Although The Landing is relatively new to campus, it’s already making an impact on the University of Alberta’s third-annual Pride Week festivities.
Also helping plan the annual festivities during Pride Week include Campus OUTreach, the U of A’s queer social group, and the Institute for Sexual Minorities Studies and Services (iSMSS).
“It’s really exciting being a part of something where the entire purpose is purely celebratory,” The Landing’s Program Manager Parker Leflar said. “It’s about looking at the community we have and the diversity of it, and putting that front and centre on campus for everyone to see.”
iSMISS Program and Services Director Kristopher Wells agreed with Leflar’s statements. Students make up the majority of the U of A, so it’s important their voices, ideas and concerns are heard, he said.
“This is a moment for us to pause, celebrate and reflect, as well as build towards the future,” Wells said.
“Students are often the ones that are the most impacted by these issues, so we value our partnership, because it signifies a coming together of the community, with each of us having a role to play.”
Wells and Leflar highlighted several events taking place throughout the week, including the LGBTQ2 homelessness workshop, and Two Spirit People: Then and Now, which outlines the history of Two-Spirit First Nations people and how they work to restore their health, wellness and balance.
The Landing itself will host the Intersections of Queer symposium, a series of workshops and discussions based on issues of race, class, ability, gender, age and spirituality in relation to queerness, on Thursday and Friday.
Leflar said the symposium should provide a way for people to understand the complexities of these communities by looking at diversity within queerness.
“People usually just think of Pride Week as being about queer people and queer communities, although it’s also much broader than that in terms of the whole LGBTQ spectrum,” Leflar said.
“It’s important to look at all different aspects of the community and how they intersect to create a unique experience.”
On Tuesday, a rainbow made of hundreds of students, faculty and staff marched throughout campus with colourful signage. Alicia Naundorf was among them.
“It helps raise the question of why people are different, and why we should celebrate that fact,” Naundorf said.
“Having everyone together and seeing why we should celebrate is definitely a good thing.”
Pride Week wraps up on March 7 with the 10th-annual Camp fYrefly Gala Wine Tasting and Silent Auction, which spotlights Camp fYrefly, a national leadership retreat for sexual and gender minority youth — the only one of its kind in Canada.
Both Wells and Leflar said they are are pleased with how Pride Week currently operates, but both also believe it can be improved.
Wells referenced 2013’s iSMSS Safe Spaces Report, which contains 26 criteria for making campus a more welcoming and safer environment for students.

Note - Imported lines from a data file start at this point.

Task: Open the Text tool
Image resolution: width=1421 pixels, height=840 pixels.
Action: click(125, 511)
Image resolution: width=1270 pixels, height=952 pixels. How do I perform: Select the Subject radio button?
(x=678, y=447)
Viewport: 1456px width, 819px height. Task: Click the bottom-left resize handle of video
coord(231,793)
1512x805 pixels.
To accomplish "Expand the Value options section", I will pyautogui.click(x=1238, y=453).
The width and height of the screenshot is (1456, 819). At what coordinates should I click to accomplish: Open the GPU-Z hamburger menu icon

“It’s important that we continue to work collectively to make this a welcoming, inclusive and respectful campus for everyone,” Wells said.
Leflar said he wanted The Landing to be more actively involved in upcoming Pride Weeks, as well as to promote more events similar to Pride Week year round.
“As a result of us being so new, we couldn’t contribute as much as we’d like to this year, but I definitely see that growing in the future.”
“I’m also really interested in doing more to promote events throughout the year that have the same feel as Pride Week.”
Pride Week runs from Feb. 28 to March 7.